- REQUIRED TASKS
a) Quote the essay on the Harper Lee firestorm in full, word for word.
b) Print the rows exactly as they appear, beginning with the row that contains "Cara Menghilangkan Ketombe" and continuing through the final row.

Go Set An Editor

atticus-finch

What does the Harper Lee firestorm say about American attitudes to literature and its own history, wonders Rita…

This summer two publishing events with remarkably similar backstories splashed across American media with the waves of adulation usually reserved for pop culture icons. Both stories featured the discovery of long lost manuscripts by beloved authors of American classics. The similarities end there, of course, for one was the long dead Dr. Seuss, author of over 60 children’s books; the other the still living, though ailing and some suggest mentally impaired, Harper Lee, author of a single iconic novel.

The circumstances behind the publication of Dr. Seuss’s What Pet Should I Get? could have raised controversy over its authorship. His widow found the uncompleted draft manuscript in a box in the attic and asked Cathy Goldsmith, a Random House children’s book editor who had worked with her husband, to prepare it for publication. Goldsmith wrote the final version based on her knowledge of Dr. Seuss’s style and claimed he was helping her along from beyond the grave. “I feel like sometimes he sends me answers when I’m stuck,” she said. But children, parents, and even book reviewers accepted the new Seuss book as the genuine article. Perhaps there is room for only one literary controversy per season, and it certainly helped that Dr. Seuss’s ghostwriter didn’t turn one of his beloved characters into another Grinch.

The new Seuss book only briefly drew literary headlines away from the continuing Harper Lee firestorm. Prior to the publication of Go Set A Watchman the focus of controversy was on the circumstances surrounding the finding of the manuscript. Was Lee competent to give approval for publication or was a gold-digging attorney taking advantage of her? Once readers got their hands on the book these questions were eclipsed by the shocking revelation that later in life Atticus Finch became a racist. Or was it really the other way around? After all everyone agrees that Watchman was a first draft of the book that would become To Kill a Mockingbird. So actually a racist character was turned into a noble hero.

- Word and element pointing rows
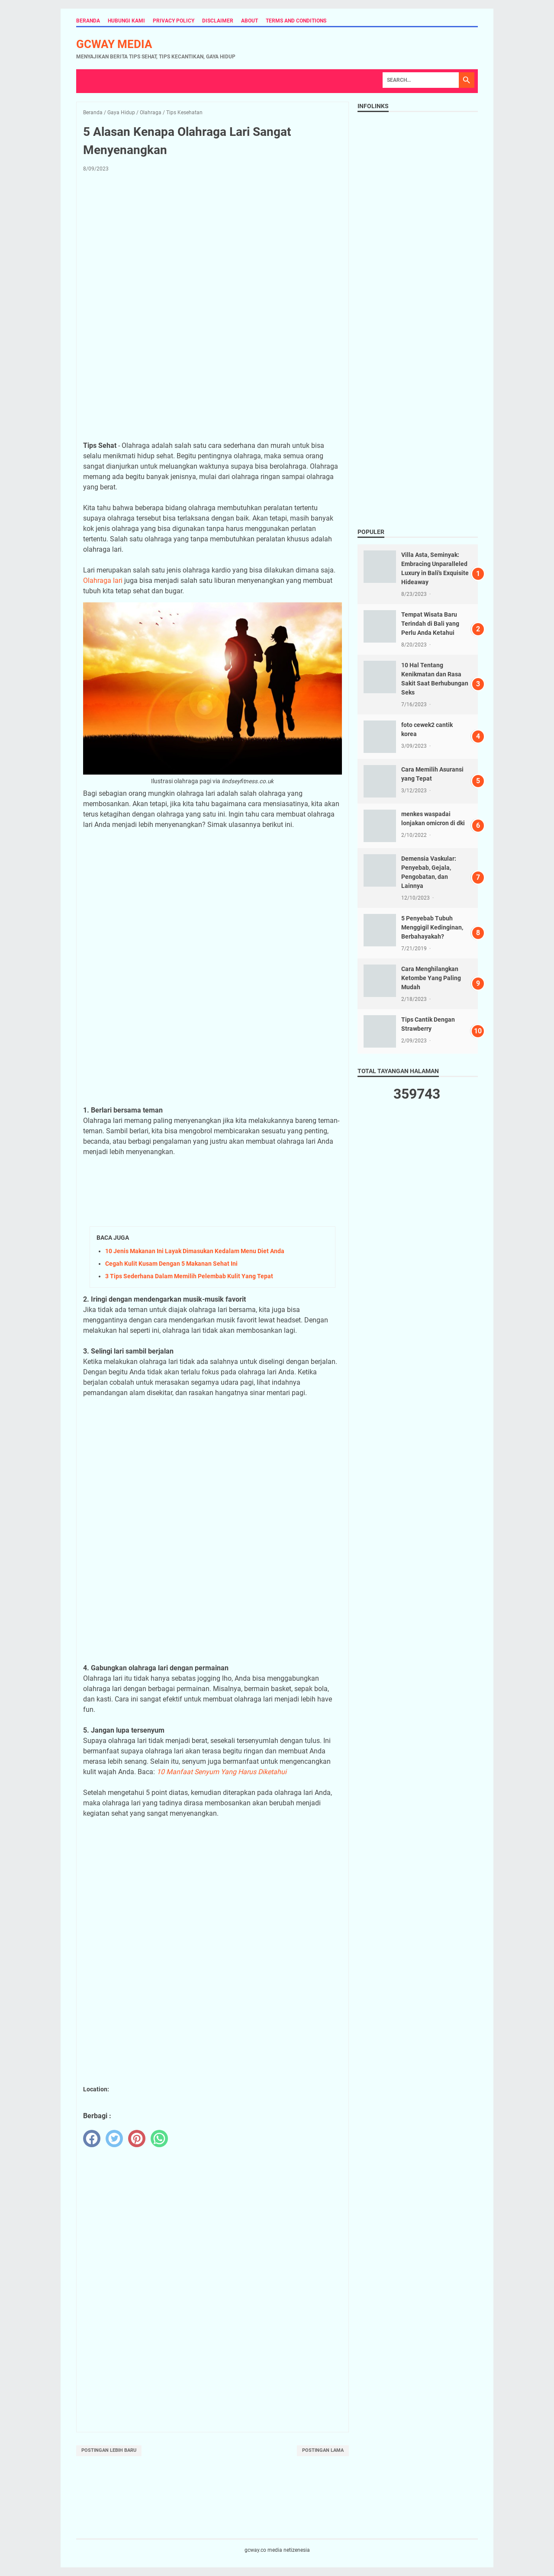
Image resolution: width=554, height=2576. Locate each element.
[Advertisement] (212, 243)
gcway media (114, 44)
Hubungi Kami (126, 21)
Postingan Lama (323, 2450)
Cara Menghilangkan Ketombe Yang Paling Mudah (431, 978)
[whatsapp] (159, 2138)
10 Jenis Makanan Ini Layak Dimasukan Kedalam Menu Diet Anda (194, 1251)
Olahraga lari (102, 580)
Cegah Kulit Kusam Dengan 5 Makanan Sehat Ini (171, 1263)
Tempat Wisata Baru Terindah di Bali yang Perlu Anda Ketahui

- COMPLETED EXERCISE
a)
Go Set An Editor

atticus-finch

What does the Harper Lee firestorm say about American attitudes to literature and its own history, wonders Rita…

This summer two publishing events with remarkably similar backstories splashed across American media with the waves of adulation usually reserved for pop culture icons. Both stories featured the discovery of long lost manuscripts by beloved authors of American classics. The similarities end there, of course, for one was the long dead Dr. Seuss, author of over 60 children’s books; the other the still living, though ailing and some suggest mentally impaired, Harper Lee, author of a single iconic novel.

The circumstances behind the publication of Dr. Seuss’s What Pet Should I Get? could have raised controversy over its authorship. His widow found the uncompleted draft manuscript in a box in the attic and asked Cathy Goldsmith, a Random House children’s book editor who had worked with her husband, to prepare it for publication. Goldsmith wrote the final version based on her knowledge of Dr. Seuss’s style and claimed he was helping her along from beyond the grave. “I feel like sometimes he sends me answers when I’m stuck,” she said. But children, parents, and even book reviewers accepted the new Seuss book as the genuine article. Perhaps there is room for only one literary controversy per season, and it certainly helped that Dr. Seuss’s ghostwriter didn’t turn one of his beloved characters into another Grinch.

The new Seuss book only briefly drew literary headlines away from the continuing Harper Lee firestorm. Prior to the publication of Go Set A Watchman the focus of controversy was on the circumstances surrounding the finding of the manuscript. Was Lee competent to give approval for publication or was a gold-digging attorney taking advantage of her? Once readers got their hands on the book these questions were eclipsed by the shocking revelation that later in life Atticus Finch became a racist. Or was it really the other way around? After all everyone agrees that Watchman was a first draft of the book that would become To Kill a Mockingbird. So actually a racist character was turned into a noble hero.

b)
Cara Menghilangkan Ketombe Yang Paling Mudah (431, 978)
[whatsapp] (159, 2138)
10 Jenis Makanan Ini Layak Dimasukan Kedalam Menu Diet Anda (194, 1251)
Olahraga lari (102, 580)
Cegah Kulit Kusam Dengan 5 Makanan Sehat Ini (171, 1263)
Tempat Wisata Baru Terindah di Bali yang Perlu Anda Ketahui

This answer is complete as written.